At least initially, Turing’s program was even more limited. The English logician’s quest was not to imitate our thinking but rather to imitate the very special ability of our thinking, which consists of counting and performing elementary mathematical calculations, such as addition and subtraction. These are the operations that Blaise Pascal and Charles Babbage had found ways to perform in their famous machines in the seventeenth and nineteenth centuries. But Pascal’s and Babbage’s machines were machines in the literal sense, made of wood, steel, and interlocking gears. Based on certain mathematical relationships between the myriad wheels and cylinders they were made of, they could even show the result of an operation on what we would call a display. Turing’s machine was an entirely different kind of machine. It was a logical machine, and at least at first, it was a purely theoretical machine. Something that one day may be built based on the details of its operation being defined then, but at the time, there was no thought of really building it.

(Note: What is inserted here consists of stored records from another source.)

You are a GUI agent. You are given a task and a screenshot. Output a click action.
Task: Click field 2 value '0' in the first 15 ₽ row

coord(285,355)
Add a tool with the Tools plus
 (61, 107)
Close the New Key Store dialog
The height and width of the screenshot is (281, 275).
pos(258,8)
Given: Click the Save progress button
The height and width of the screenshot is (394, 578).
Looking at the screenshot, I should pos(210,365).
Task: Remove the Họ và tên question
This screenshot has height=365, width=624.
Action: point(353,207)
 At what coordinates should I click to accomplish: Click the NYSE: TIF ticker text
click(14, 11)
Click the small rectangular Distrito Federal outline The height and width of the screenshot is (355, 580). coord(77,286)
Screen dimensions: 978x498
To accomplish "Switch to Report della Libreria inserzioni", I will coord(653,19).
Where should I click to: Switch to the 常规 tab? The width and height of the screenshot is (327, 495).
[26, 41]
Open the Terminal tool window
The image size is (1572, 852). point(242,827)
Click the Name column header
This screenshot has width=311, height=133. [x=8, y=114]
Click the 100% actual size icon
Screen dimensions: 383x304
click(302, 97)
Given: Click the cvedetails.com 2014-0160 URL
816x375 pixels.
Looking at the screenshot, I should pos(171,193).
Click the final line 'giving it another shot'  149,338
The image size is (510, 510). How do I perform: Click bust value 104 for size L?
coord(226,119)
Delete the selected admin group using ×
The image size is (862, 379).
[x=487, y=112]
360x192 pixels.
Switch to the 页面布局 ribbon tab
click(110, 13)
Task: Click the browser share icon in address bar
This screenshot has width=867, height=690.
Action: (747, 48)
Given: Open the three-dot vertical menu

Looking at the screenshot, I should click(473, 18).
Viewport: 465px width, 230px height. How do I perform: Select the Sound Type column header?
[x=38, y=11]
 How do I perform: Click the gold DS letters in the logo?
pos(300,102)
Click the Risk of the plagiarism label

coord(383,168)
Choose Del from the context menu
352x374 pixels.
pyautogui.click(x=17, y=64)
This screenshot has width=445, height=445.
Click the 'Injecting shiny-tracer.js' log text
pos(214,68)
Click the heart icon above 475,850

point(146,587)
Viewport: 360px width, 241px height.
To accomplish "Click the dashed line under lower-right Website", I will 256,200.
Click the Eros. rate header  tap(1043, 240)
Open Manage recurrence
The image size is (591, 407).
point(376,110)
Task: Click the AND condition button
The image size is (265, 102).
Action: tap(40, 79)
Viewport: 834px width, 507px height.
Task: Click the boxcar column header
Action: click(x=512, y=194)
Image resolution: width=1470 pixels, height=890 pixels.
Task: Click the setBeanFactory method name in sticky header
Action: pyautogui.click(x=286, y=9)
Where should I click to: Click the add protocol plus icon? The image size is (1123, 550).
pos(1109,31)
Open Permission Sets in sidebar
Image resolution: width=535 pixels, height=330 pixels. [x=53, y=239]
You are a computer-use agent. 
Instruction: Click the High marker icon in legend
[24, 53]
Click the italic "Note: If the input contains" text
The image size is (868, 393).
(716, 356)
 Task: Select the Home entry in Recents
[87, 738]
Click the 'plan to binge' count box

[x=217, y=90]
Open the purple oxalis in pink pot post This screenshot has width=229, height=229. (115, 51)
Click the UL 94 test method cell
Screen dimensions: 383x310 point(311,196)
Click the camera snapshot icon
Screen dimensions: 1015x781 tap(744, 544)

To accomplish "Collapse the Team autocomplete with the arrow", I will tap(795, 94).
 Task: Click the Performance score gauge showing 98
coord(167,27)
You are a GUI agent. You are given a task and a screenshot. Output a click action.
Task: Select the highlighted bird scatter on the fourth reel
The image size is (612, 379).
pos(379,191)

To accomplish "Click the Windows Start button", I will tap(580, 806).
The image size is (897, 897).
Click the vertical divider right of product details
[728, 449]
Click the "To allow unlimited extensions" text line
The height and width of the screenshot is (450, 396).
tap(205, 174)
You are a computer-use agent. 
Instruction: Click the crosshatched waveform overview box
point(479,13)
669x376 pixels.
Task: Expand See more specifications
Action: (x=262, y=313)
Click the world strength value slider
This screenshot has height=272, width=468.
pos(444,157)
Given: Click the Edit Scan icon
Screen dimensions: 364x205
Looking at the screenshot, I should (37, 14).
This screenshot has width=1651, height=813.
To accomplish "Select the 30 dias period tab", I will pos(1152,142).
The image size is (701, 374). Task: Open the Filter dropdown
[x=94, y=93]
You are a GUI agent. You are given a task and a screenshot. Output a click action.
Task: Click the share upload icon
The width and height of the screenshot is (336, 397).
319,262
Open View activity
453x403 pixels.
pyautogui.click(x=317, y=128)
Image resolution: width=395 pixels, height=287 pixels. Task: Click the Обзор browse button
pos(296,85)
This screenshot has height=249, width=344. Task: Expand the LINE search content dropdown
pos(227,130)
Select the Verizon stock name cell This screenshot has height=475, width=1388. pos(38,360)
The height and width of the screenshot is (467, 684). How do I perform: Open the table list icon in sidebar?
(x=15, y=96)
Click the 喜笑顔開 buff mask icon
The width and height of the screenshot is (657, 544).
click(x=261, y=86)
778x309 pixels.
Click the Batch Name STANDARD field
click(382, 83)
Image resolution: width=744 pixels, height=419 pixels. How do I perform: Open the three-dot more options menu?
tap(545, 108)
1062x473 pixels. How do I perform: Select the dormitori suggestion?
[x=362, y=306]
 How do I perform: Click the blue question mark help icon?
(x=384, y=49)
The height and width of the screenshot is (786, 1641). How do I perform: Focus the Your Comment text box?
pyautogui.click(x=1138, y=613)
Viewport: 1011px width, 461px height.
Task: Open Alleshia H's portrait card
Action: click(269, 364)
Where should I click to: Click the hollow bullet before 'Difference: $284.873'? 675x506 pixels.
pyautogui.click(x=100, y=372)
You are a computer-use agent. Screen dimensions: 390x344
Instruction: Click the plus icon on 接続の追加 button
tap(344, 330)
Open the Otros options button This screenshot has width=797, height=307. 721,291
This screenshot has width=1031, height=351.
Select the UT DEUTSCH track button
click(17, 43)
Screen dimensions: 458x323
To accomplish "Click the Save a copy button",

(Inter)faces of Prediction by Sheung Yiu
The interface of another interface
The flow of Turing’s article leaves no doubt. It goes something like this. Imagine a tape upon which you can store some data. Imagine a stylus capable of reading that data. Imagine a mechanism capable of moving the tape by the number of positions specified by the number read. What we have before us is not a machine but an interface between us and another machine that is currently not on the agenda. The machine described by Turing is not a machine but something that computer science, when it emerged a few decades later, called a program, or software. So the question is, what is software? And where should we imagine this other machine we have been discussing?
Consider the work of a film editor. Their job is to effectively render an action by stringing together, within an appropriate syntax, specific sequences that a director has chosen to shoot. None of us would ever mistake those sequences for action, and none of us would believe that the editing of those sequences is the same thing as the event the movie is about. Something similar happens with the Turing machine. The Turing machine performs the operations that logic, the philosophy of mathematics, and what in the second half of the twentieth century became structuralist linguistics and semiotics have classified as the activity we call thinking. In short, the operations of this machine mimic something that is already of the order of mimicry; they perform something that was already intended to reproduce our thinking by entirely different means, and they enact something that was more or less consciously limited to simulating our mental functioning by stringing together certain operations to which our thinking had been preemptively reduced.
It is a description of what we do when we think, and only in this way does it become an actual specification of what a machine would have to do to achieve a result comparable to ours. Thus, a software program is not primarily an intermediate language that allows the machine to do what we do, reducing it to the scope of its clumsy and crude means. Rather, it’s an intermediate language that enables us to make an assumption about what we do when we think, reducing us primarily to the scope of ourselves, making us primarily the machine of ourselves. In other words, software is a hypothetical mirror that humans build around themselves.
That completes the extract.